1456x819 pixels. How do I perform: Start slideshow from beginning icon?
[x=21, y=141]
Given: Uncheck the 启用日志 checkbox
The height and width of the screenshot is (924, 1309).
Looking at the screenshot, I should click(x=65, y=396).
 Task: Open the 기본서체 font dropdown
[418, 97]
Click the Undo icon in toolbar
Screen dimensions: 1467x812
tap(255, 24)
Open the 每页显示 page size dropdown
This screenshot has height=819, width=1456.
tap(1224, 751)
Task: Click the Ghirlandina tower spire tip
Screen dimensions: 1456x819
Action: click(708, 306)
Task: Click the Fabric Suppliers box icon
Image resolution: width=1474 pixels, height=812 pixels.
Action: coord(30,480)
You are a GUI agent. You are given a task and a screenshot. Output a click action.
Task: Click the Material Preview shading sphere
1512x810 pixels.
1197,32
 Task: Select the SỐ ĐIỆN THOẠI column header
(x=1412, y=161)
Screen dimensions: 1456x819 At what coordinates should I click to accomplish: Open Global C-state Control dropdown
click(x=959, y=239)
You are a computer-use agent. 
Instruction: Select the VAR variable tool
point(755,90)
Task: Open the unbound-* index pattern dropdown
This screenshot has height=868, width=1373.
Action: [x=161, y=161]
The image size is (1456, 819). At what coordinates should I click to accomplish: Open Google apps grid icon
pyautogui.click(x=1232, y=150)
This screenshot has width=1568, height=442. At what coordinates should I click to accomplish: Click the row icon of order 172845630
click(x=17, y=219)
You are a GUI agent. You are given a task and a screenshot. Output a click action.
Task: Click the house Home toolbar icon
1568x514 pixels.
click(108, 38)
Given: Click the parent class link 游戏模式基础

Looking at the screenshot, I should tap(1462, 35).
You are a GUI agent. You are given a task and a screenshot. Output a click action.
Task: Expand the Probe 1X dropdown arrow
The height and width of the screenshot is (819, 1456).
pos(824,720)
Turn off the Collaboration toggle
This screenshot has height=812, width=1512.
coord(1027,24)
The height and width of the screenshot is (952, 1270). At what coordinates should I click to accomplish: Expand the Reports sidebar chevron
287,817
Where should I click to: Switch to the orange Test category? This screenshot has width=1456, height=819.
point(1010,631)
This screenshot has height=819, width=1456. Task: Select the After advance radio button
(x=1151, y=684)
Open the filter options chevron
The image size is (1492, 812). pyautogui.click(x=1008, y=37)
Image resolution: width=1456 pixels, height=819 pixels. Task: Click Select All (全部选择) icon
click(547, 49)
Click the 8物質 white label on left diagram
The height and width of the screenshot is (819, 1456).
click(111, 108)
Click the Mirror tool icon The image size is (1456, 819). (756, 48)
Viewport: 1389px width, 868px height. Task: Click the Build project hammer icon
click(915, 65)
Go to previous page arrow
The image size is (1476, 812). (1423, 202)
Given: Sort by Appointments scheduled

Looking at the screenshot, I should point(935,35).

::::

- [BRIEF] Take from the material above the lines running from the one with "This screenshot has height=812, width=1512." through the one with "Click the Mirror", and repeat them exactly, with nothing else.

- [TASK RESULT]
This screenshot has height=812, width=1512.
coord(1027,24)
The height and width of the screenshot is (952, 1270). At what coordinates should I click to accomplish: Expand the Reports sidebar chevron
287,817
Where should I click to: Switch to the orange Test category? This screenshot has width=1456, height=819.
point(1010,631)
This screenshot has height=819, width=1456. Task: Select the After advance radio button
(x=1151, y=684)
Open the filter options chevron
The image size is (1492, 812). pyautogui.click(x=1008, y=37)
Image resolution: width=1456 pixels, height=819 pixels. Task: Click Select All (全部选择) icon
click(547, 49)
Click the 8物質 white label on left diagram
The height and width of the screenshot is (819, 1456).
click(111, 108)
Click the Mirror tool icon The image size is (1456, 819). (756, 48)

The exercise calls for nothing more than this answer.